Les impositions urbanistiques

En cette période où les averses deviennent une denrée rare, équiper vos bâtiments de systèmes de récupération des eaux pluviales est un atout incontestable. En ces périodes où les hivers semblent de plus en plus humides et les étés de plus en plus secs, quelques réflexions s’imposent afin d’adapter nos constructions à ces changements. Faisons de ces contraintes des opportunités de réflexions !

Les impositions urbanistiques

Il est devenu de pratique courante, lors de l’introduction d’une demande de permis d’urbanisme, que les administrations communales imposent le placement de citerne de récupération d’eau de pluie, sans pour autant imposer d’utiliser cette eau. Toutefois, une fois la citerne placée, il serait dommage de ne pas l’utiliser. La capacité des citernes imposées avoisine généralement les 3.000 à 5.000 litres. Les règlements communaux ou les conditions jointes aux permis vous en diront plus à ce sujet. Toutefois, cette capacité est-elle suffisante ?

Une capacité selon les usages

L’eau de pluie est usuellement utilisée pour les chasses, les machines à laver, le jardinage et l’entretien. Avez-vous déjà estimé la quantité journalière que cela représente ? Prenons un exemple. Pour une famille de 5 personnes, par jour, cela pourrait représenter 20 litres par personne pour les chasses, 10 litres pour une machine à laver et 50 litres pour l’arrosage d’un petit jardin, soit environ 160 litres par jour au minimum. Actuellement, pour viser une autonomie de 30 jours, il faudrait une capacité de 4.800 litres et près de 10.000 litres pour deux mois d’autonomie. Ce calcul ne tenant pas compte de l’évaporation et des éventuelles fuites du réseau.

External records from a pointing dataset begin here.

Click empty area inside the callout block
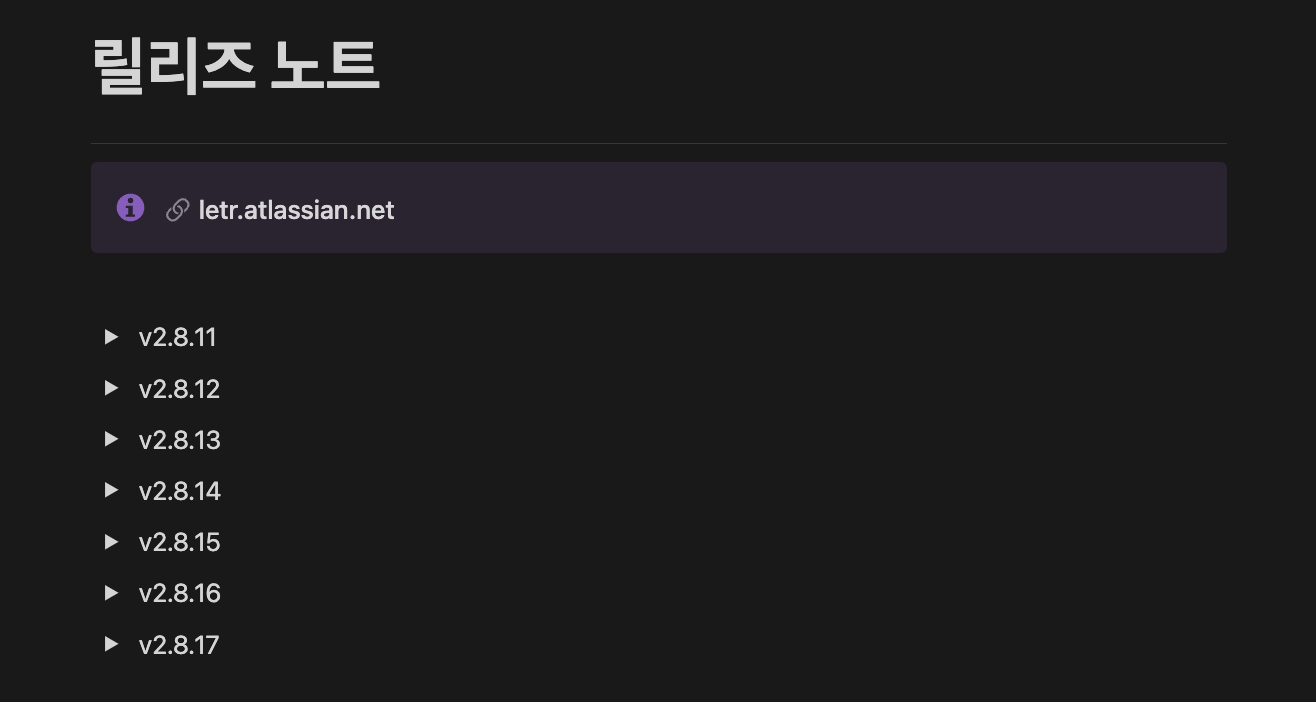1316x702 pixels. pos(800,208)
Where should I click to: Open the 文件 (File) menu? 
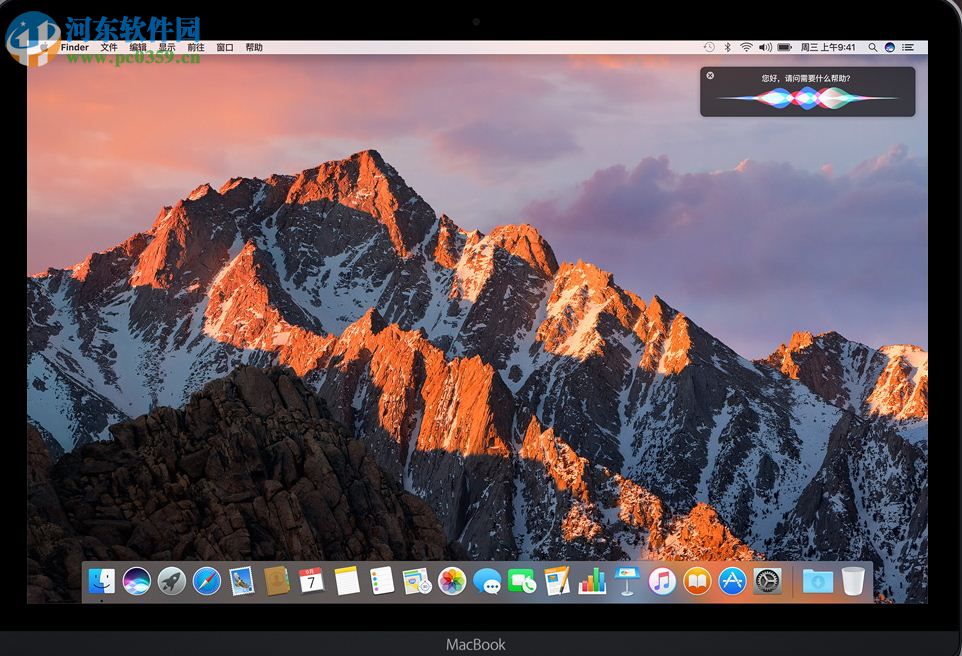coord(109,47)
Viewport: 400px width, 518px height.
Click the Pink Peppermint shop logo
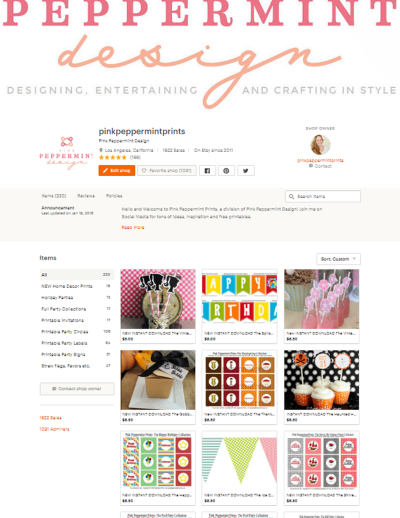66,153
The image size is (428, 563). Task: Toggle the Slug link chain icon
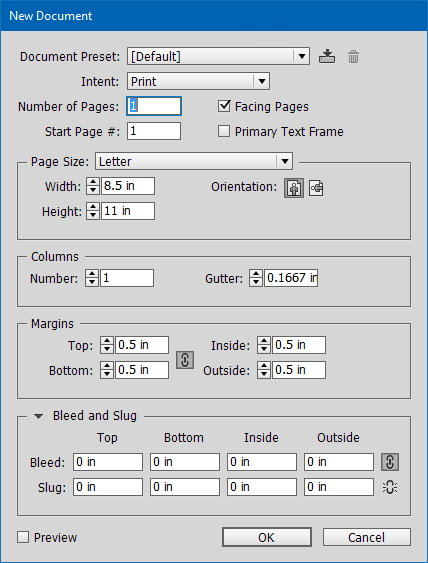[x=390, y=487]
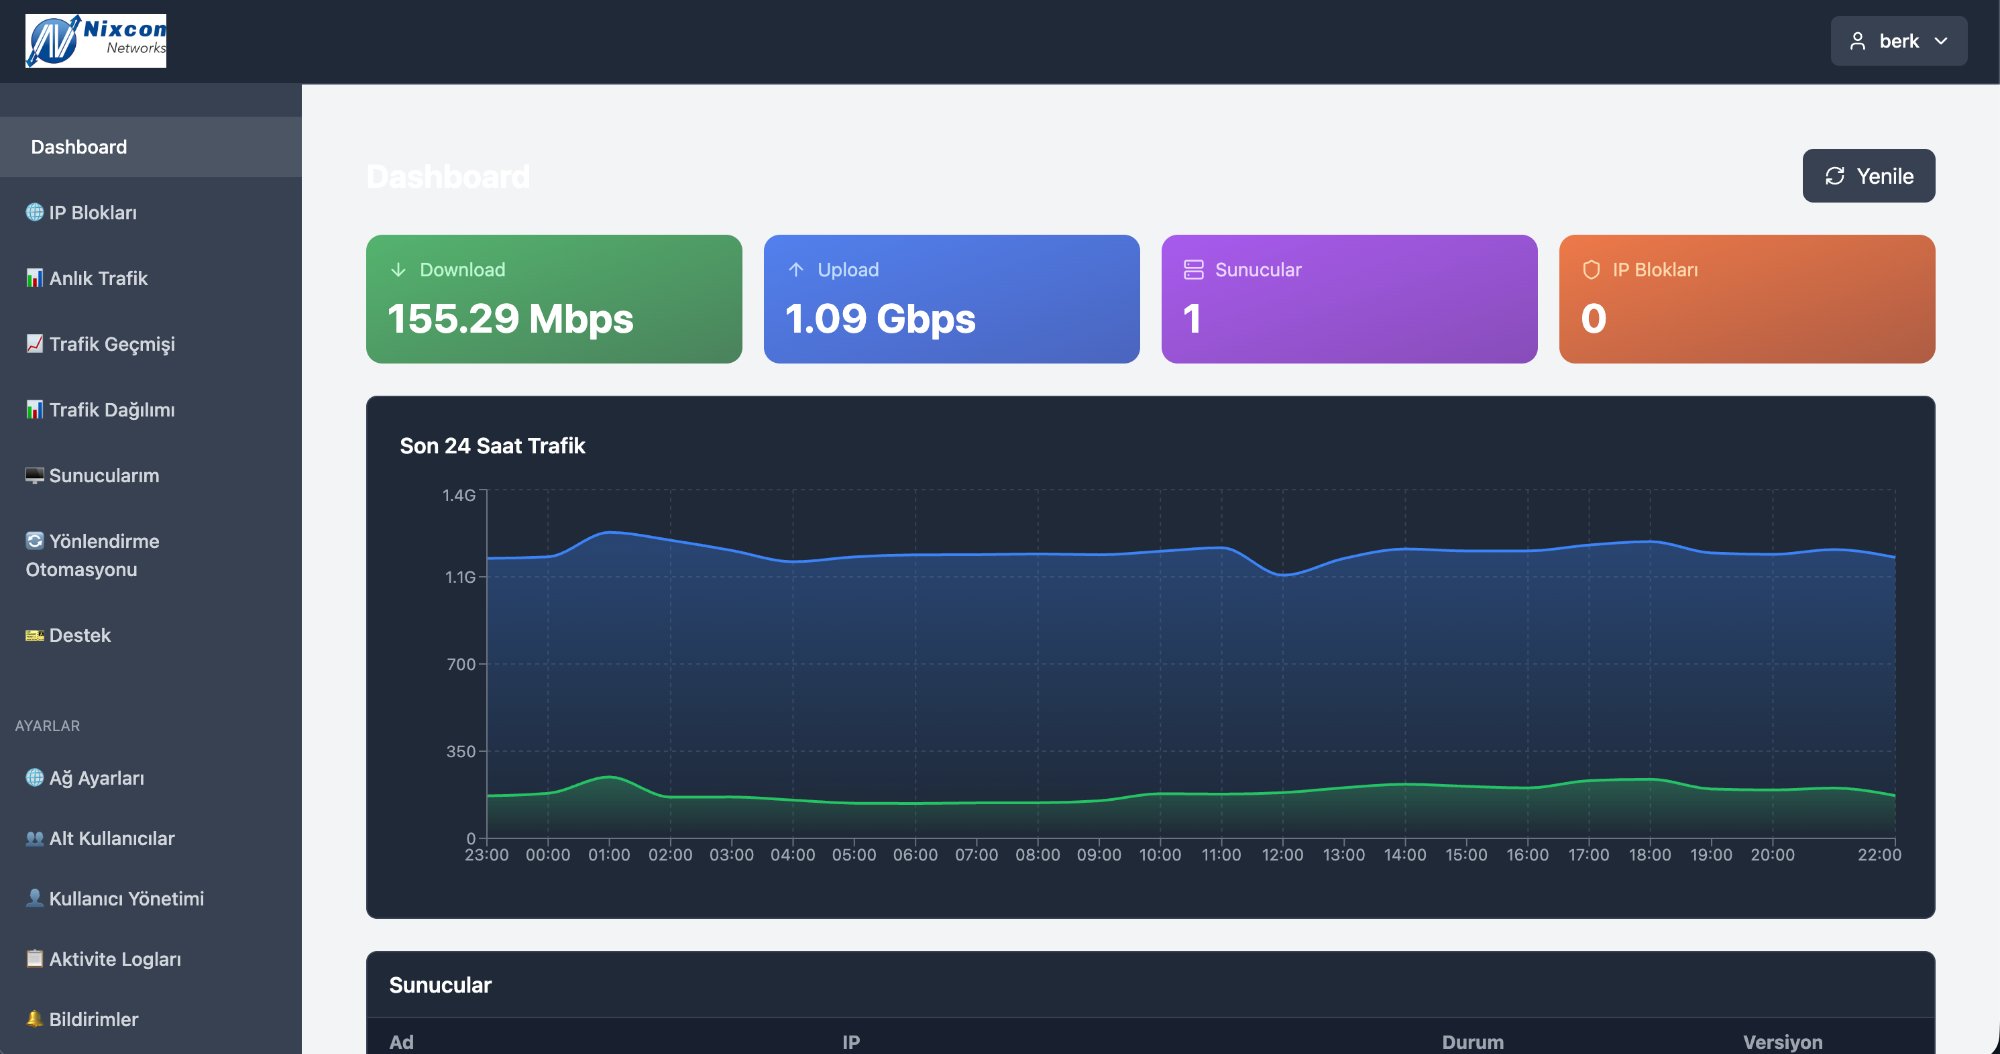Click the Yönlendirme Otomasyonu sync icon
The width and height of the screenshot is (2000, 1054).
pos(34,541)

Tenez compte également de la surface de récolte

Ce dimensionnement doit également tenir compte des surfaces récoltant les eaux pluviales. Un calcul peut être rapidement effectué par votre architecte ou votre entrepreneur.

En cas de sécheresse

Il arrivera parfois que votre citerne d’eau pluviale soit vide. Ne perdez pas de vue que dans ce cas, les systèmes de bypass ne peuvent pas mettre en communication votre réseau d’eau de ville et d’eau de pluie. Une déconnexion physique entre les deux réseaux doit exister.

Dans tous les cas, récolter un maximum de cette ressource gratuite dont la gestion va se complexifier et devenir une priorité dans les années à venir.